Roger Ascham (1515-1568), English humanist, scholar and tutor to Princess Elizabeth, wrote a widely acclaimed treatise on the teaching of Latin entitled The Scholemaster which was first published in 1570. What largely contributed to its fame, then and now, was its picture of Lady Grey and her love of learning.

Lady Jane Grey (1537-1554), queen of England for only nine days, was beheaded without cause on February 12, 1554. The contemporary English historian, S. T. Bindoff writes that few lovelier heads have worn a crown and no purer a spirit ever inhabited a royal person than Jane Grey's; and if she lacked the divinity which hedges kings, she had more than a touch of sanctity which hallows saints.1

Ascham described his celebrated call on Lady Jane Grey at Brodegate in 1550 in these words:

Before I went into Germany, I came to Brodegate in Leicestershire, to take my Leave of that noble Lady Jane Grey, to whom I was exceeding much beholding.

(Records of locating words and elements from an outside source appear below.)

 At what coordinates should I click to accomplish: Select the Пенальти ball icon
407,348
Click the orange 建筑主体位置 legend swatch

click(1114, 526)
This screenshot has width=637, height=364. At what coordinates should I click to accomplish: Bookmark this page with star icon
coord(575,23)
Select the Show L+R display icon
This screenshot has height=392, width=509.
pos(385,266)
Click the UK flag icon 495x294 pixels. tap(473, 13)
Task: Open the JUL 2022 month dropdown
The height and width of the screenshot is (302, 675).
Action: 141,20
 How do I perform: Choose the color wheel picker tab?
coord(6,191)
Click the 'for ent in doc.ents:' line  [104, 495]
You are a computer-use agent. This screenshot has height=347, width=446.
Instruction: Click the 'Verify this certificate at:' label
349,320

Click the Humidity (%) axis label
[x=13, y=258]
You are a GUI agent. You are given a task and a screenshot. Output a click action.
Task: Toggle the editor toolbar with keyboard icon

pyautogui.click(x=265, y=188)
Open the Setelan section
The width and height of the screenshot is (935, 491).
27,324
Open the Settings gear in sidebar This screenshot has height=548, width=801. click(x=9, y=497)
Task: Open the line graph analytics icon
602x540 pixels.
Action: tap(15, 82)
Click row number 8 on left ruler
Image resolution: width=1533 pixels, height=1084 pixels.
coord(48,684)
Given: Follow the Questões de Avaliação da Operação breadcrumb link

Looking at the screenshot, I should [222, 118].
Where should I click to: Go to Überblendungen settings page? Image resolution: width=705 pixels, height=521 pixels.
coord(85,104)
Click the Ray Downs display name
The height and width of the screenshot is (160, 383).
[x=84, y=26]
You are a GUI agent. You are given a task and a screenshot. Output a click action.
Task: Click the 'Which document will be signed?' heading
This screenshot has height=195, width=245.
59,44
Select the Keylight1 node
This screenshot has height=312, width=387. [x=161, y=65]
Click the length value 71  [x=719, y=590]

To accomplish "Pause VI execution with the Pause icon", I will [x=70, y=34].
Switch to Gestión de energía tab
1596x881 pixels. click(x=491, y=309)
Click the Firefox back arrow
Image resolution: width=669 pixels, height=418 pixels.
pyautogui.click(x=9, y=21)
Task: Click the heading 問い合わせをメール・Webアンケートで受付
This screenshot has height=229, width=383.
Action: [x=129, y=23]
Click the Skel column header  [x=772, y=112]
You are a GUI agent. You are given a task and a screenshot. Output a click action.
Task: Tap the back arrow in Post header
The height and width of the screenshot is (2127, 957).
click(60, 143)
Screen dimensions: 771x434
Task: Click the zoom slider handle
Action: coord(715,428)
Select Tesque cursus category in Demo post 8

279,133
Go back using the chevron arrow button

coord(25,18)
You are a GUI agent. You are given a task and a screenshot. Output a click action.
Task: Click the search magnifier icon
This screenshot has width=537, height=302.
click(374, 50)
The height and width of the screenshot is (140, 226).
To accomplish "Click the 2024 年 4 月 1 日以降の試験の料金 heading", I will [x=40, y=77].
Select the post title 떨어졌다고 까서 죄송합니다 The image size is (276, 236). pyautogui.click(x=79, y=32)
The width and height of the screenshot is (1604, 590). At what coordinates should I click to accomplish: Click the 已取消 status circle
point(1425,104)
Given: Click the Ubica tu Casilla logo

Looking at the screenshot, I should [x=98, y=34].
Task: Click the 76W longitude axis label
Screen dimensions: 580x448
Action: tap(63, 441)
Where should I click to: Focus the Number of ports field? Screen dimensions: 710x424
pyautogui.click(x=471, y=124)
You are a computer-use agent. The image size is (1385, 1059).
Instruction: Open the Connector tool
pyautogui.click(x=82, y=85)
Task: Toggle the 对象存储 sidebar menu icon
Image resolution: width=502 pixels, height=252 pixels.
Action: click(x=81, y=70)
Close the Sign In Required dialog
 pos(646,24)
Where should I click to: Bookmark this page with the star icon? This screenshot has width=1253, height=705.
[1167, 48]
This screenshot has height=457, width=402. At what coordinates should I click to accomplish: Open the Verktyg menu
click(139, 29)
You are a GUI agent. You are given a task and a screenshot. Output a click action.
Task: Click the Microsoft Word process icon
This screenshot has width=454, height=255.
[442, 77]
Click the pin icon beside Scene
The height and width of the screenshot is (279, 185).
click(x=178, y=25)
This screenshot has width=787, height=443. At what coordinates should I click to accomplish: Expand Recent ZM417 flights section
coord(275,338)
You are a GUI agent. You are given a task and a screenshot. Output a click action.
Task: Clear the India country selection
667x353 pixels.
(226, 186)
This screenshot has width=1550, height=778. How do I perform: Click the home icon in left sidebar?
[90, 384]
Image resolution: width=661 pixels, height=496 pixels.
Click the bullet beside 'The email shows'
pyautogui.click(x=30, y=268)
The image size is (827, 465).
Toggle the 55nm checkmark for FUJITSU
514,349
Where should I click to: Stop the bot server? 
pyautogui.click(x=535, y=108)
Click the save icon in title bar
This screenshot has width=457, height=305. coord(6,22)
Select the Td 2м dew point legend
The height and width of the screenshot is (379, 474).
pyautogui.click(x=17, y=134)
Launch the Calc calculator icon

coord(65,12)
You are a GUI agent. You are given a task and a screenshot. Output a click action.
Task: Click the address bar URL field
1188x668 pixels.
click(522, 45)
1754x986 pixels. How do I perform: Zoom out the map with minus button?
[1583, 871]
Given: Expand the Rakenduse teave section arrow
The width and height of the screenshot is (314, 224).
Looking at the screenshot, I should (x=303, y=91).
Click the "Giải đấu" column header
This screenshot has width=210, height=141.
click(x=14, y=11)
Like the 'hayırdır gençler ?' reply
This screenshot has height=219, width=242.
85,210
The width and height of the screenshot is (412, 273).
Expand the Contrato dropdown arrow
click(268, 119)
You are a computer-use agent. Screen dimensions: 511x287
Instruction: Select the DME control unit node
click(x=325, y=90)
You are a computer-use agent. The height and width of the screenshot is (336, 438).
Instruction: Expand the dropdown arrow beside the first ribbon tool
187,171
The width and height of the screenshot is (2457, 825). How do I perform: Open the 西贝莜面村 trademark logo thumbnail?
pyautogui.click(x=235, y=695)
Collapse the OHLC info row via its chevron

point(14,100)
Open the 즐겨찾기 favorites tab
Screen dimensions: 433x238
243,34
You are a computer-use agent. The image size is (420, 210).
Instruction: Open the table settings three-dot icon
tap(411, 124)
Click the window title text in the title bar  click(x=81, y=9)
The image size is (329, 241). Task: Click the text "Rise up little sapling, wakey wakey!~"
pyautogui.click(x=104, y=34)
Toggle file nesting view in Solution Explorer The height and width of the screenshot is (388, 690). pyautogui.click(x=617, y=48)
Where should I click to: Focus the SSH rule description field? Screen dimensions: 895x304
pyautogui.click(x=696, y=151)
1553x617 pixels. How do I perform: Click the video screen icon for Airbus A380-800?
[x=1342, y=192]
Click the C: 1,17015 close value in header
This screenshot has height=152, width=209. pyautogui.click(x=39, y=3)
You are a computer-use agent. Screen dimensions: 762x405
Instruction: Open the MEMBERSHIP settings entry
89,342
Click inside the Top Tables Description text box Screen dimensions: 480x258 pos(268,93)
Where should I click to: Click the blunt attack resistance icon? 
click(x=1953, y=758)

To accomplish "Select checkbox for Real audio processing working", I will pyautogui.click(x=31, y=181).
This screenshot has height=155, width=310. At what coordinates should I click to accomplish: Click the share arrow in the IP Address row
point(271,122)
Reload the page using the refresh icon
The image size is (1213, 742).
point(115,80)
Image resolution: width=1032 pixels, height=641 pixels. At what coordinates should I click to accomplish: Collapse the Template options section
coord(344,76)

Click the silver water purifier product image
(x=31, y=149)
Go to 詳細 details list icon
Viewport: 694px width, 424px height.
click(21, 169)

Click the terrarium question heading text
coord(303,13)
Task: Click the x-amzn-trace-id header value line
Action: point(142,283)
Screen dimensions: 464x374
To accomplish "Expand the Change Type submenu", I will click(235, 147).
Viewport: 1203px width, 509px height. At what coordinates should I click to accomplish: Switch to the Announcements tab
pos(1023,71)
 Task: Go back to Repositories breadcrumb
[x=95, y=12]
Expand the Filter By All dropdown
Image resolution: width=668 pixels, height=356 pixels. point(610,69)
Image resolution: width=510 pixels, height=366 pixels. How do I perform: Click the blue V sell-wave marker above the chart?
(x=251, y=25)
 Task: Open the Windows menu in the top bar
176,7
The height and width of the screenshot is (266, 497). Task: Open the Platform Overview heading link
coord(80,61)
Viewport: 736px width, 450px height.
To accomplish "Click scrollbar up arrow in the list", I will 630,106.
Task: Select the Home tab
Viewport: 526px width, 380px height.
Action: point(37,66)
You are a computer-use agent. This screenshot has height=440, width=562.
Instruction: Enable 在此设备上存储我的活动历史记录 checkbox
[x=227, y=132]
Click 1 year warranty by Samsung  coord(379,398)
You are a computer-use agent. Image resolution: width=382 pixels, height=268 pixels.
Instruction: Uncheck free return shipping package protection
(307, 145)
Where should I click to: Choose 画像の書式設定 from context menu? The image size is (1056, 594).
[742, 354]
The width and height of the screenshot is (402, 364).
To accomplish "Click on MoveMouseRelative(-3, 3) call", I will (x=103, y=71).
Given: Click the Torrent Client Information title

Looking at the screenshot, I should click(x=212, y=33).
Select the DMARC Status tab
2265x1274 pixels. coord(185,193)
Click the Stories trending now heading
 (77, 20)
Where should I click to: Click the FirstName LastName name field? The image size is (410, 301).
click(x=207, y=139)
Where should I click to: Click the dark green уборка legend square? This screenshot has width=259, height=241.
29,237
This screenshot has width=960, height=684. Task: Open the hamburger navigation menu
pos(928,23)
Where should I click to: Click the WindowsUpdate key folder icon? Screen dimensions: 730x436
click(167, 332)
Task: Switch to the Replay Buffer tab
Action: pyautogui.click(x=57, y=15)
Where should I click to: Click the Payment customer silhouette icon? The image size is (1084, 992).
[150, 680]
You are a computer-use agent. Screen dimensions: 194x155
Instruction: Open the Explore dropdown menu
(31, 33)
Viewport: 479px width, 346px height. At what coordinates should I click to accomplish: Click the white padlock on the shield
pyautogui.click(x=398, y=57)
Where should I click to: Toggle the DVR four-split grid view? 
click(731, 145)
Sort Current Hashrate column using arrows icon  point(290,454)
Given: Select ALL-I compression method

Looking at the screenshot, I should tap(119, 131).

Her parents, the Duke and Duchess, with all the Household, Gentlemen and Gentlewomen, were hunting in the Park. I found her in her Chamber, reading Phaedo Platonis in Greek, and that with as much Delight, as some Gentlemen would read a merry Tale in Boccace. After Salutation, and Duty done, with some other Talk, I asked her, why she would lose such Passtime in the Park? Smiling, she answered me:

"I wist, all their Sport in the Park is but a Shadow to that Pleasure that I find in Plato, Alas! good Folk, they never felt what true Pleasure meant.